━━━━━ Textausschnitt

# Hilfe, welcher Fishfinder ist für mich der richtige?



## OrcaKillerforelle (20. Juli 2005)

Hallo liebe Angelfreunde,
ich habe mir vor kurzem ein kleines Kajütboot gekauft und möchte nun gern auf der Treene bei Friedrichstadt in Schleswig Holstein angeln gehen. Die Treene ist durchschnittlich 3 Meter tief.

Ich habe keine großen Experimente vor (Norwegen 200 m Tiefe oder so) würde gern ein Fishfinder kaufen, der günstig, portabel und trotzdem alle wichtigen Details anzeigt.
Kann mir bitte einer helfen, die richtige Wahl zu treffen, oder verkauft einer vielleicht sogar einen gebrauchten???|kopfkrat

Ich würde mich über eine Antwort freuen.


----------



## Nordisch555 (20. Juli 2005)

*AW: Hilfe, welcher Fishfinder ist für mich der richtige?*

Guten Tag


Ich kann Dir ein gebrauchtes 2 Jahre altes Lowrance X-87 anbieten mit Koffer, Saugnapfhalter, Displayabdeckung, auch das Anbaukit für die Festinstallation des Gebers (Schwinger) und deutscher Bedienungsanleitung für:

125 €(+Versand(ca. 10€)). 

(Das Echolot ist glaube vergleichbar mit dem Eagle Fischmark 320 )

Ob dir das genügt, weiß ich nicht.

Du kannst du ja noch mal die andere im Forum fragen, ob das vom Preis und den Eigenschaften in Ordnung ist.

Bei *x-135 ausreichend für Norwegen bis 200 m Tiefe? *wurde schon etwas über das Lot X-87 geschrieben.


 Hier eine Produktbeschreibung, die ich von einer Anbieterseite kopiert habe.







*LOWRANCE X-87 *






Erfüllt nahezu alle Ansprüche des modernen Anglers. Wird mit Schwinger HS-WSDX mit Temperatur geliefert.
200 kHz, Bilschirm 4" diagonal, 320 x 320 Pixel Film SuperTwist Display und 1500 Watt Sendeleistung (Spitze) sind nur einige überzeugende Attribute dieses Echolotes.




Die extreme Auflösung des Displays, das nahezu unter allen Lichtverhältnissen und durch zustellbare Beleuchtung für den Nachtgebrauch, abgelesen werden kann, begeistert auf den ersten Blick.


Extra breiter, teilbarer Bildschirm mit Zoom-Funktionen.

━━━━━━━━━━
━━━━━ Erfasste Daten

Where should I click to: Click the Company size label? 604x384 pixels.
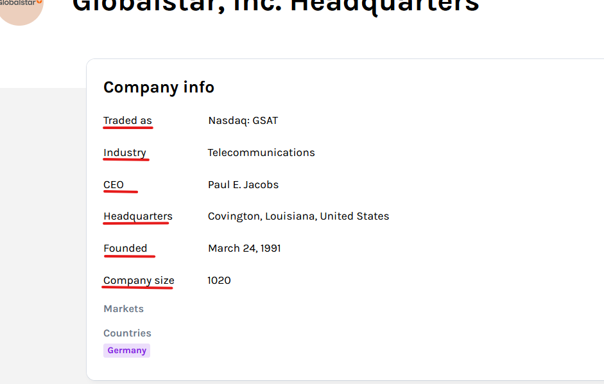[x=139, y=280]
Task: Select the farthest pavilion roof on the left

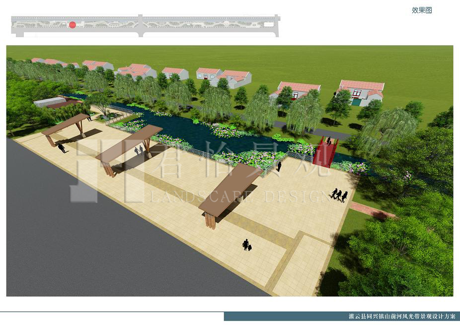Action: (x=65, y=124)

━━━━━━━━━━

> **Aufgaben**
1/ Welche durchschnittliche Tiefe nennt der Textausschnitt für die Treene?
2/ Gib aus dem Textausschnitt die Passage von „Ich habe keine“ bis „Nordisch555 (20. Juli 2005)“ unverändert wieder.
Maßgeblich ist allein der Textausschnitt, nicht das Material.

> **Gelöste Aufgaben**
1/ Durchschnittlich 3 Meter.

2/
Ich habe keine großen Experimente vor (Norwegen 200 m Tiefe oder so) würde gern ein Fishfinder kaufen, der günstig, portabel und trotzdem alle wichtigen Details anzeigt.
Kann mir bitte einer helfen, die richtige Wahl zu treffen, oder verkauft einer vielleicht sogar einen gebrauchten???|kopfkrat

Ich würde mich über eine Antwort freuen.


----------



## Nordisch555 (20. Juli 2005)